El periodista y analista Carlos Valverde, que en febrero de 2016 destapó el caso Zapata, había olvidado que este viernes se cumplían nueve años del referéndum del 21F, que le dijo No a la reelección de Evo Morales. Fue la primera de las derrotas del MAS y de su líder, hasta entonces imbatible.
Ahora la situación del partido oficialista y del exgobernante es muy distinta: el Movimiento Al Socialismo (MAS) está dividido y Morales, pese a las prohibiciones, oficializó su candidatura en las elecciones generales del 17 de agosto con el Frente Para la Victoria (FPV), ya que el ala afín al presidente Luis Arce se ha quedado con la sigla.
“Son los últimos estertores del difunto: cuando está por morirse ya, sacude o puede hablar lúcidamente y después se acaba. Lo de Evo Morales es sin retorno, Evo Morales es un cadáver político, es un cadáver insepulto políticamente, pero en la elección de agosto nos vamos a dar cuenta recién y él entenderá que se acabó su ciclo”, dice Valverde, en una entrevista concedida a Correo del Sur Radio.

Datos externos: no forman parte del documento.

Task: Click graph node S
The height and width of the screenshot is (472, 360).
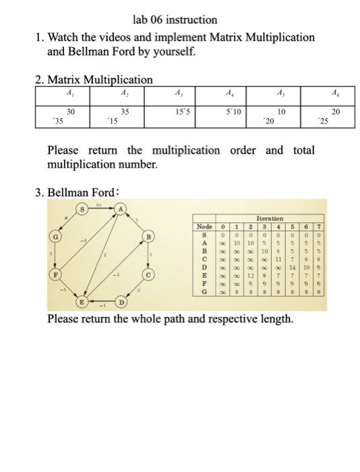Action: coord(83,210)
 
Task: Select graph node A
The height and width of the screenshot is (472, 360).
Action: coord(121,210)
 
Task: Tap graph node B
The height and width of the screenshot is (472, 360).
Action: coord(150,238)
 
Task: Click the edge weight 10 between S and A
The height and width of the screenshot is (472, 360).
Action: coord(102,204)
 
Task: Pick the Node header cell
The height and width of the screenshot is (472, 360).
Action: coord(205,227)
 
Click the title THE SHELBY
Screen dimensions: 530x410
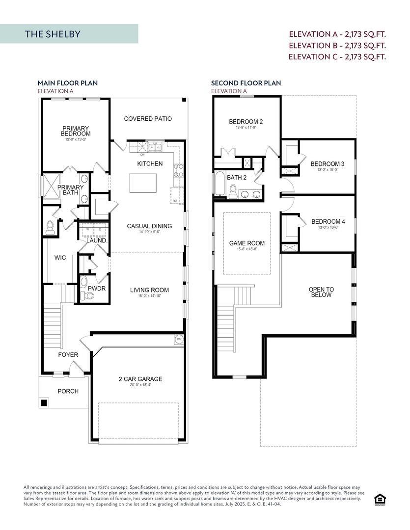point(53,34)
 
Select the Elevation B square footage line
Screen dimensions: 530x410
point(337,45)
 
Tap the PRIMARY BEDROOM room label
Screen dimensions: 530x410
point(76,131)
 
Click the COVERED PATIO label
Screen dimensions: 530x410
point(148,119)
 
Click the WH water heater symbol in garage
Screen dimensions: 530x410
point(178,339)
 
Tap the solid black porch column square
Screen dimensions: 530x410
point(44,403)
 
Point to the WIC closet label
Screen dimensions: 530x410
point(60,258)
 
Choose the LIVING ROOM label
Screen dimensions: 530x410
point(149,290)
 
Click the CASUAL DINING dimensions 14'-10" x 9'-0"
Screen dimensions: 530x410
point(149,232)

El 21 de febrero de 2016, los bolivianos fueron a las urnas para responder si estaban de acuerdo en reformar el artículo 168 de la Constitución para que presidente y vicepresidente pudieran ser reelectos por dos veces de manera continua. La norma establece que solo pueden ser reelegidos una vez de manera continua.

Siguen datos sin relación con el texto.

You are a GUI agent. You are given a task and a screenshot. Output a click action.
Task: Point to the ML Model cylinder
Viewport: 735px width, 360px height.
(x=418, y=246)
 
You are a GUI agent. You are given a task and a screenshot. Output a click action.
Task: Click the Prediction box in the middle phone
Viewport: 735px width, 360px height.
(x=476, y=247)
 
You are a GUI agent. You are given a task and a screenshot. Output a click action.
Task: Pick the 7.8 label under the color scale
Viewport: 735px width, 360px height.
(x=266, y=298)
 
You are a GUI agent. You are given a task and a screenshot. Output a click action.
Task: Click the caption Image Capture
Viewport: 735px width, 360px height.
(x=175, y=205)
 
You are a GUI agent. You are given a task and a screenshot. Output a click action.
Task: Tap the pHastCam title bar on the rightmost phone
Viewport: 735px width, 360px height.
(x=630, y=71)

Contra lo que el MAS esperaba, el No se impuso con el 51,3% de votos, frente al 48,7% del Sí.
Pese a las promesas, Morales no respetó ese resultado y se habilitó como candidato con una polémica sentencia del Tribunal Constitucional, que declaró en 2017 que la reelección indefinida era un derecho humano.
Lo que vino después: la cuarta repostulación del exmandatario en las elecciones de octubre de 2019; las denuncias de fraude y la crisis poselectoral que lo obligaron a renunciar y la actual situación del MAS son, como dice Valverde, otra historia.
“Fue el principio del fin de Evo Morales (...) Después de eso, el presidente Morales en esa época, el expresidente ahora, nunca más ganó una elección (...) Creo que la gente se dio cuenta de que se le podía ganar porque hasta entonces era insuperable. Entonces, estoy seguro que fue un triunfo absolutamente del pueblo boliviano”, comenta el periodista.
Aclara que no se atribuye la victoria, en referencia a la revelación que hizo del caso Zapata.
El 3 de febrero de 2016, Valverde denunció que la empresa china CAMC se había beneficiado con contratos millonarios debido al tráfico de influencias de la novia del presidente, Gabriela Zapata. Siguió un culebrón que tiene ramalazos hasta hoy, pero sin resultados sobre el denunciado tráfico de influencias o las coimas, menos contra Evo Morales.